Dans l’après-midi je me fis conduire à la maison d’Élias Smith. Il s’y trouvait ce jour-là, ayant été prévenu par télégramme. Je lui remis la lettre d’introduction de M. Ward qui m’accréditait près de lui, et notre connaissance fut bientôt faite.

Le maire de Morganton m’avait reçu très rondement, sans façon, la pipe à la bouche, le verre de brandy sur la table.

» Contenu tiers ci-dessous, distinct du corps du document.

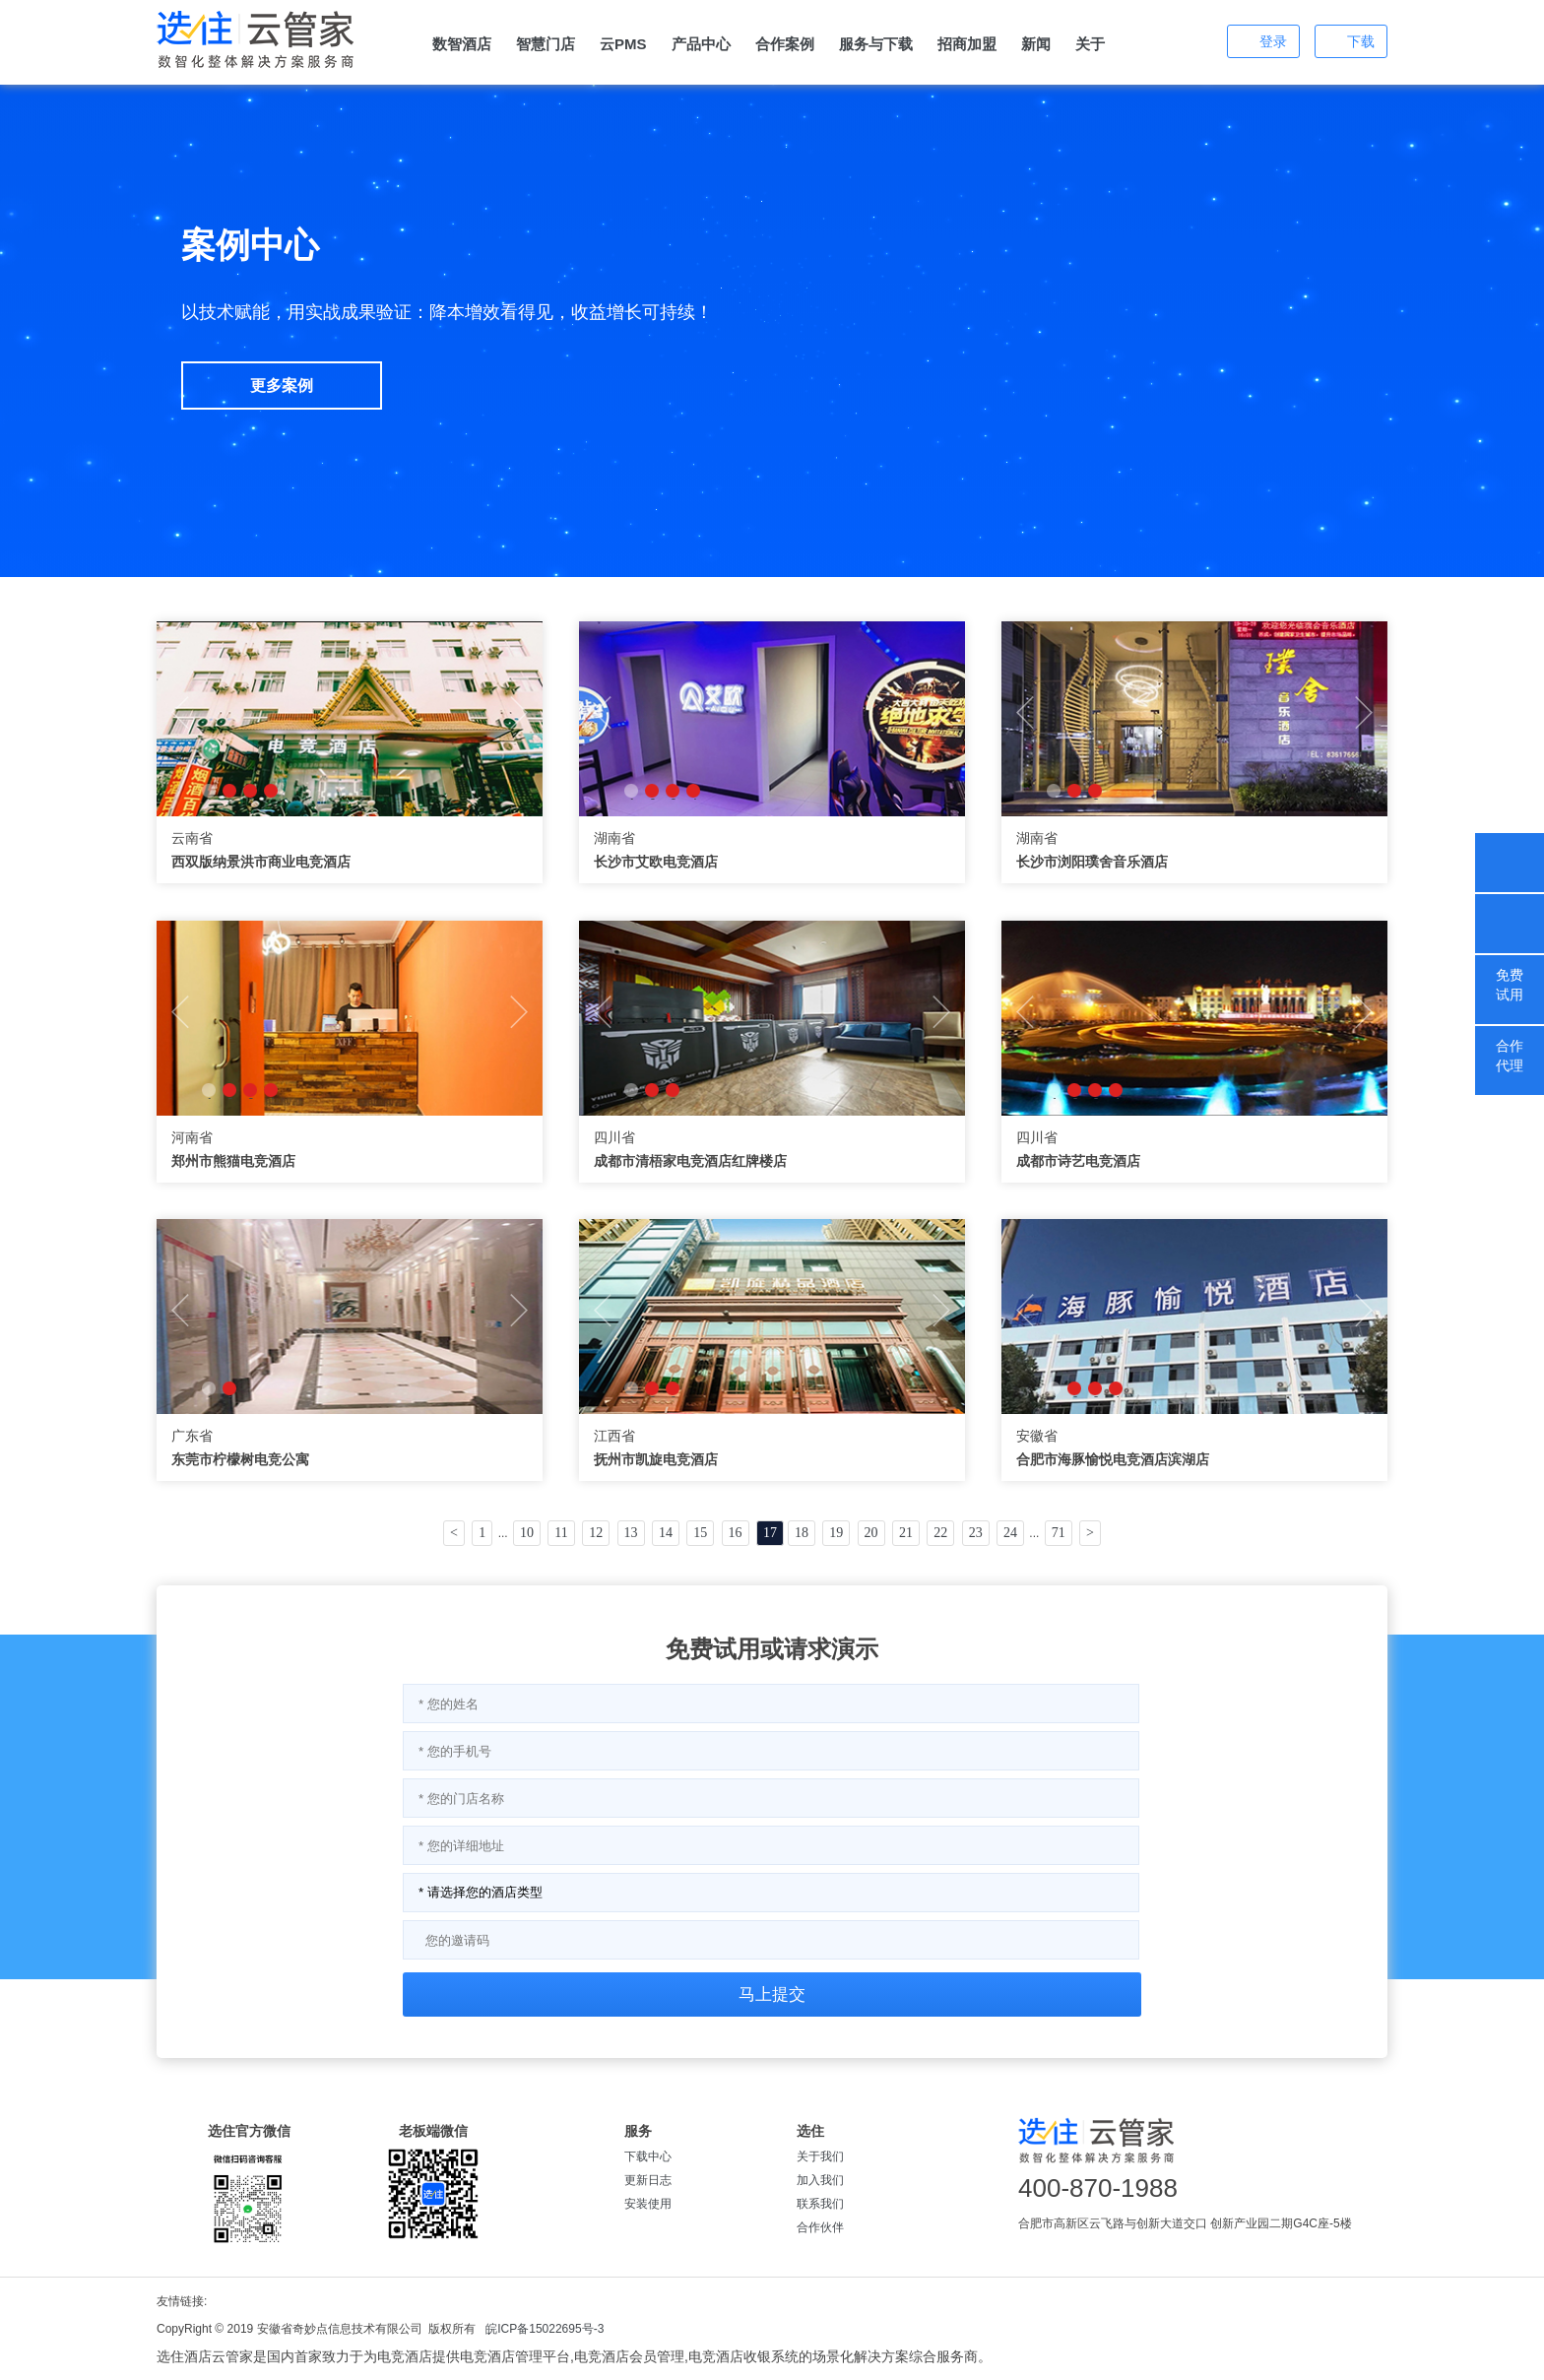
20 (871, 1532)
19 (836, 1532)
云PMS (623, 43)
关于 (1090, 43)
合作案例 (784, 43)
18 (801, 1532)
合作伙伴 (820, 2227)
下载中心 (648, 2156)
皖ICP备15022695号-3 (544, 2329)
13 (631, 1532)
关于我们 (820, 2156)
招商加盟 (967, 43)
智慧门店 (545, 43)
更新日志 (648, 2180)
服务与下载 (876, 43)
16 (735, 1532)
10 (527, 1532)
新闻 (1036, 43)
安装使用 (648, 2204)
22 (940, 1532)
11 (560, 1532)
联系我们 (820, 2204)
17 (770, 1532)
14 (666, 1532)
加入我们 (820, 2180)
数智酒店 (461, 43)
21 (906, 1532)
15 (700, 1532)
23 (976, 1532)
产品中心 (701, 43)
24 (1010, 1532)
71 (1058, 1532)
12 (596, 1532)
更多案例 (281, 385)
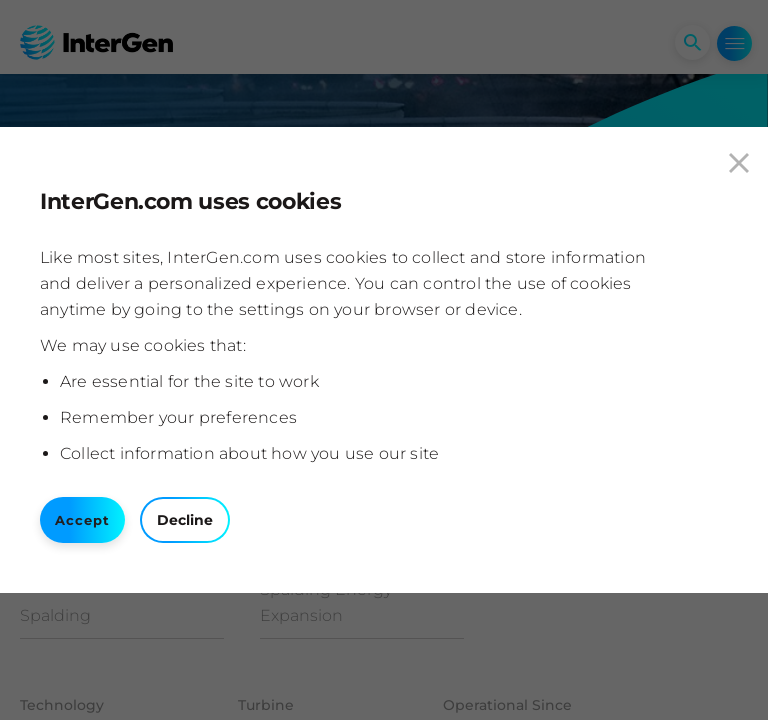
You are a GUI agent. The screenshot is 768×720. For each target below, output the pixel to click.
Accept (82, 520)
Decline (185, 520)
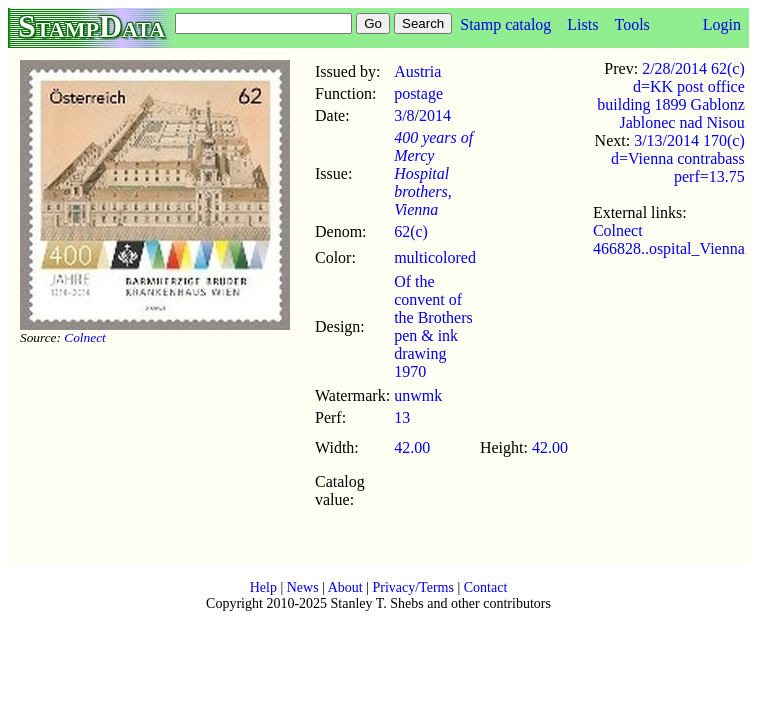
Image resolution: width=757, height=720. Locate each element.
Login (722, 24)
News (303, 587)
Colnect (84, 337)
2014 (435, 115)
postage (418, 93)
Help (263, 587)
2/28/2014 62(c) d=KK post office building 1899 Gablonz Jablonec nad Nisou (671, 95)
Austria (417, 71)
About (345, 587)
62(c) (411, 231)
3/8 (404, 115)
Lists (582, 24)
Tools (631, 24)
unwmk (418, 395)
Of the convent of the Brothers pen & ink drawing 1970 (433, 326)
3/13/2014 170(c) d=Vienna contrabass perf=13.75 (678, 158)
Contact (486, 587)
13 (402, 417)
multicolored (435, 257)
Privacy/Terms (412, 587)
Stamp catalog (505, 24)
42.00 (412, 447)
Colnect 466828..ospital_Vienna (669, 239)
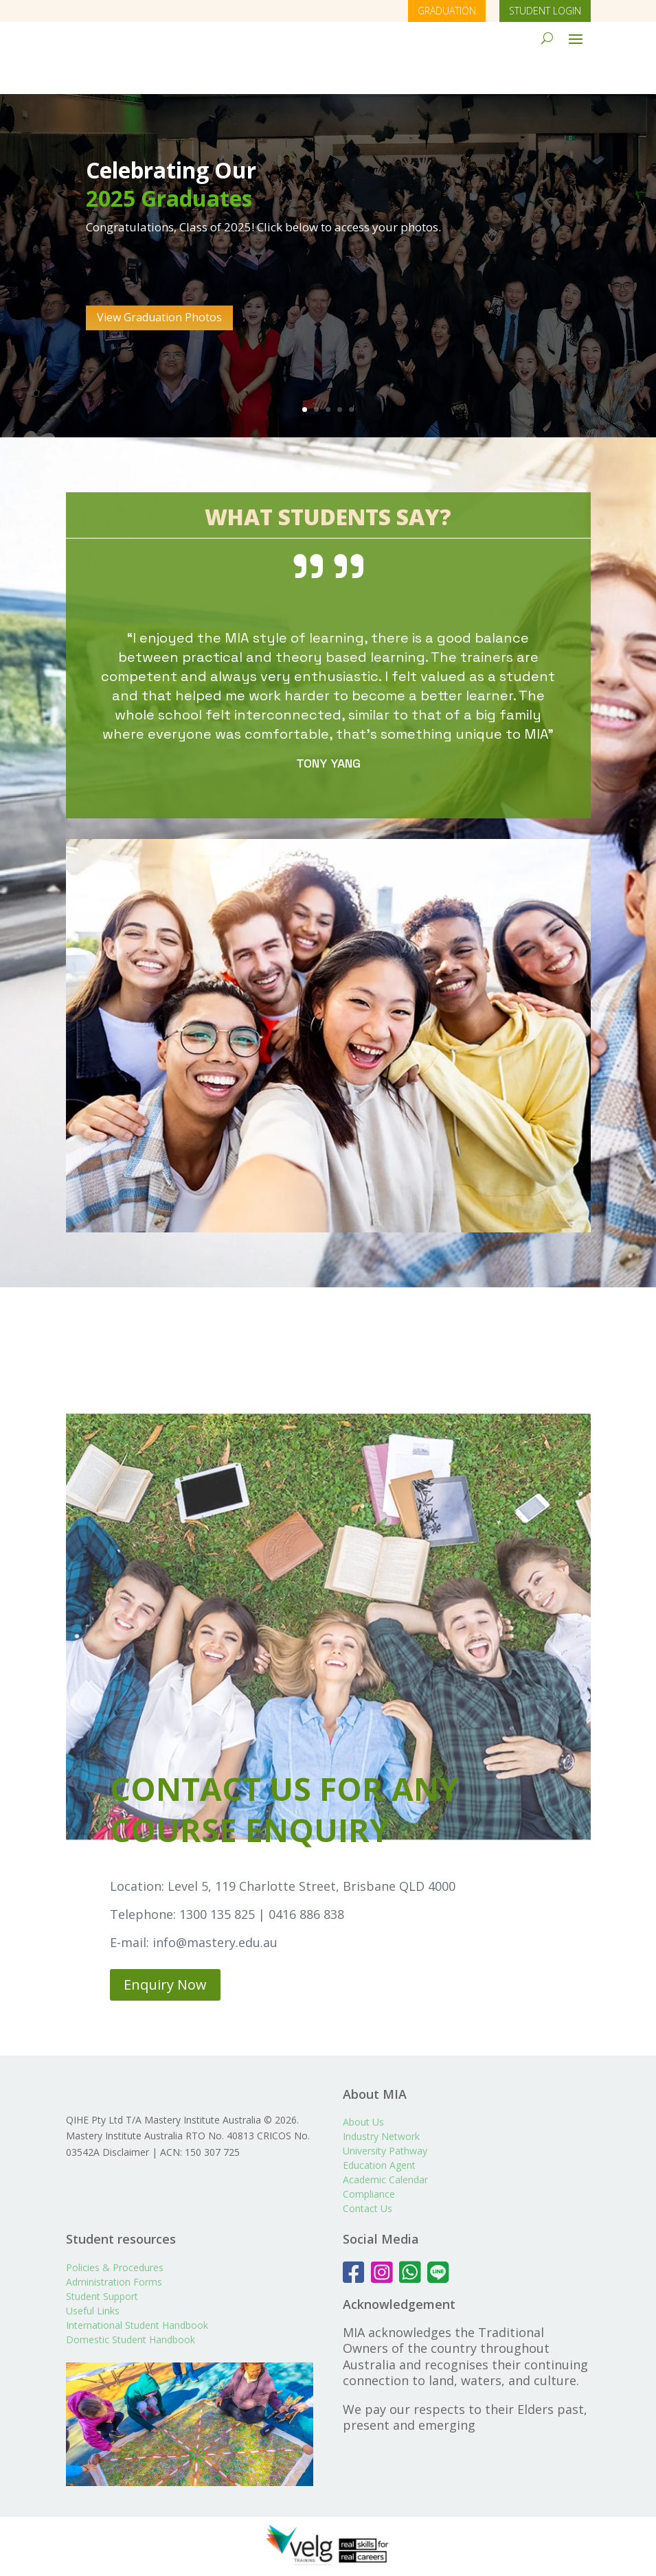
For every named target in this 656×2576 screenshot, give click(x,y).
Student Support (102, 2298)
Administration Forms (114, 2284)
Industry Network (381, 2095)
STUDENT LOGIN (545, 10)
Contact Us (367, 2167)
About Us (363, 2081)
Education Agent (379, 2124)
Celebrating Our (171, 129)
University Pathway (385, 2110)
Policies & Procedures (114, 2270)
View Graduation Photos (159, 277)
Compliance (369, 2153)
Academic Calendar (385, 2139)
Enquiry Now (165, 1944)
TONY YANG (328, 723)
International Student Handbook (137, 2327)
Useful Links (93, 2313)
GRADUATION (447, 10)
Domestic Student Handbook (130, 2342)
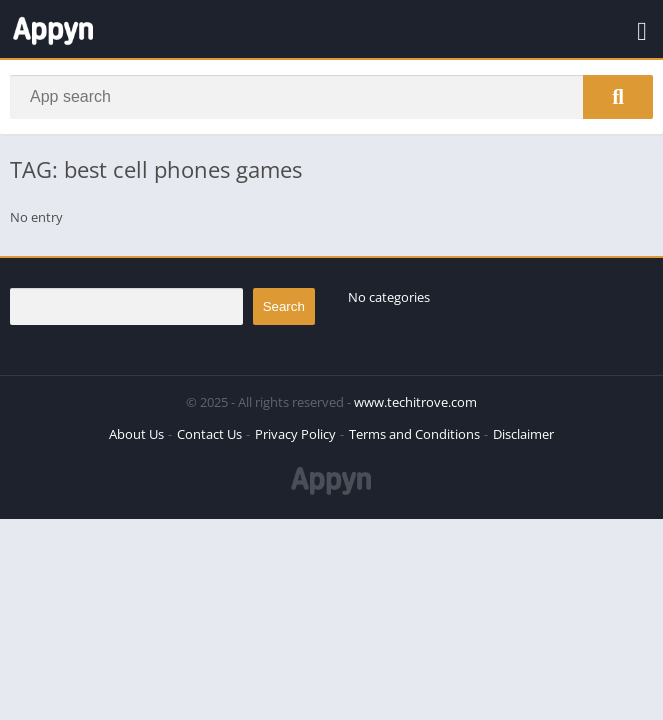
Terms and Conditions (414, 434)
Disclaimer (523, 434)
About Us (136, 434)
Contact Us (209, 434)
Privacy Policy (295, 434)
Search (284, 306)
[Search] (331, 97)
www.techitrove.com (415, 402)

Un second verre fut aussitôt apporté par la servante, et je dus faire raison à mon hôte avant de commencer l’entretien.

« C’est M. Ward qui vous envoie, me dit-il d’un ton de bonne humeur, eh bien, buvons d’abord à la santé de M. Ward ! »

Il fallut choquer les verres et les vider en l’honneur du directeur général de la police…

« Et maintenant, de quoi s’agit-il ?… » me demanda Élias Smith…

Je fis alors connaître au maire de Morganton le motif et le but de ma mission dans ce district de la Caroline du Nord. Je lui rappelai les faits ou plutôt les phénomènes dont la région venait d’être le théâtre. Je lui marquai — et il en convint — à quel point il importait que les habitants de cette région fussent rassurés ou tout au moins mis sur leurs gardes. Je lui déclarai que les autorités se préoccupaient à bon droit de cet état de choses et voulaient y porter remède si cela était en leur puissance. Enfin, j’ajoutai que mon chef m’avait donné pleins pouvoirs à l’effet de mener rapidement et efficacement une enquête relative au Great-Eyry. Je ne devais reculer devant aucune difficulté, ni devant aucune dépense, étant bien entendu que le ministère prenait tous les frais de ma mission à sa charge.